L'océan Arctique, réceptacle à déchets

Vous pensez que la plupart des déchets marins sont rejetés sur nos plages ? C'est une erreur : ils auraient même tendance à s'accumuler dans une zone pourtant réputée si pure : le Pôle Nord.

Les déchets flottants sont une plaie environnementale, notamment pour les animaux qui les ingèrent ou qui y restent coincés. Les mouvements des masses d'eau des océans les transportent partout sur le globe, jusque dans les endroits où l'on s'attendrait le moins à en trouver.

Une mission scientifique au Pôle Nord

Les scientifiques viennent de découvrir que ces déchets s'accumulent même en zone arctique alors même que la densité de population y est extrêmement faible. La goélette française Tara, emportant à son bord une équipe de scientifiques, a effectué de mai à décembre 2013 la mission « Tara Oceans Polar Circle ». Cette expédition scientifique autour du Pôle Nord, empruntant notamment le passage du nord-est et le passage du nord-ouest qui sont de plus en plus navigables à mesure que le réchauffement climatique fait fondre la banquise, avait pour objectif de faire un état des lieux climatique et biologique de l'écosystème arctique.

Les résultats de la campagne de mesures commencent à être publiés. Une équipe de l'université de Cadix, sous la direction d'Andrés Cózar, a publié le résultat de ses études le 19 avril 2017 dans la revue scientifique Science Advances.

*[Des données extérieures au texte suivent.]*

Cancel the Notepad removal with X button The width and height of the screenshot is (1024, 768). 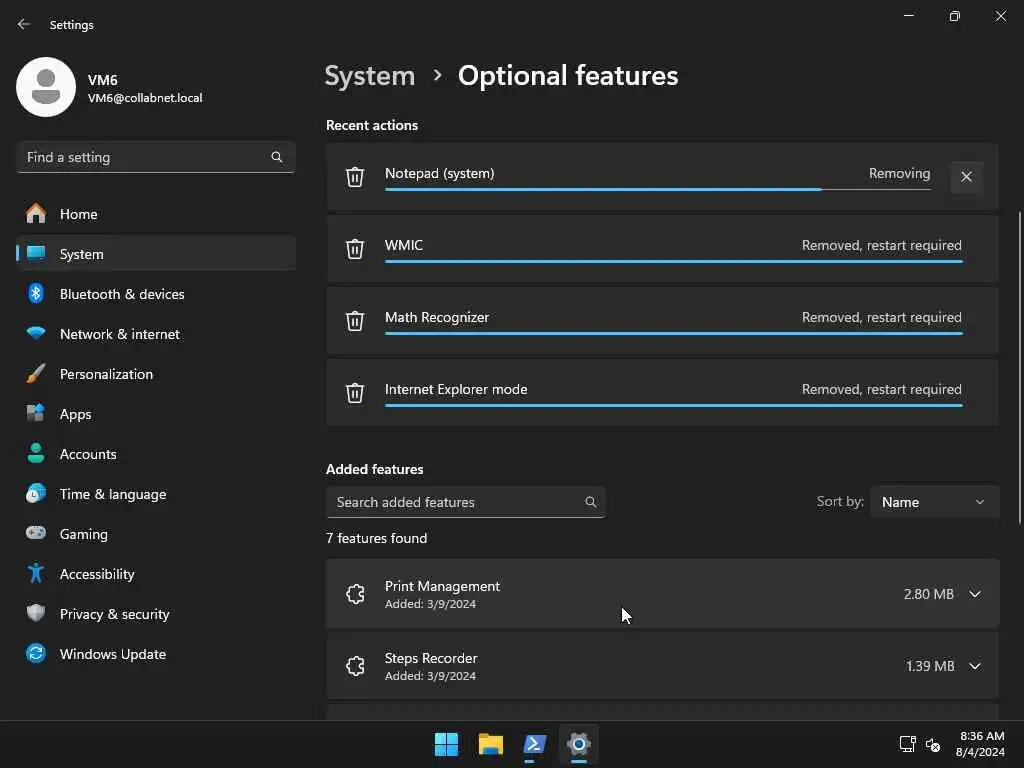966,177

Le résultat est sans appel : si les eaux de l'Océan Arctique sont dans l'ensemble dépourvues de déchets flottants, une concentration assez importante est observée à l'extrême nord et à l'extrême est de la Mer de Barents, et notamment le long de l'archipel de la Nouvelle Zemble.

Le phénomène qui transporte les déchets

Le principal suspect est la branche polaire de la circulation thermohaline, qui ferait voyager les déchets depuis l'Atlantique Nord jusqu'au cul-de-sac que constitue la Mer de Barents. Qu'est-ce donc que cette fameuse circulation thermohaline ? Les océans ne sont pas homogènes. On y observe des variations, notamment de température (« thermo ») et de salinité (« halin »), qui entraînent une différence de densité de l'eau et donc des déplacements d'eau qui se conjuguent à ceux provoqués par le vent et les marées. Alors que les courants marins sont superficiels et principalement générés par les vents, la circulation thermohaline est un courant observé dans les profondeurs.

Il existe des mouvements verticaux entre ces deux types de courants et c'est ce qui se passe précisément dans la mer de Barents. Les déchets flottants sont charriés par les courants de surface depuis la zone tropicale. Arrivées dans la zone polaire, les eaux de surface refroidissent et plongent dans les profondeurs en laissant les déchets flotter à la surface.

Cette hypothèse avait été formulée depuis un certain temps déjà. Elle est désormais confirmée. Fort heureusement, les concentrations observées sont toujours extrêmement faibles en comparaison de celles qu'on observe dans les zones à forte densité de population.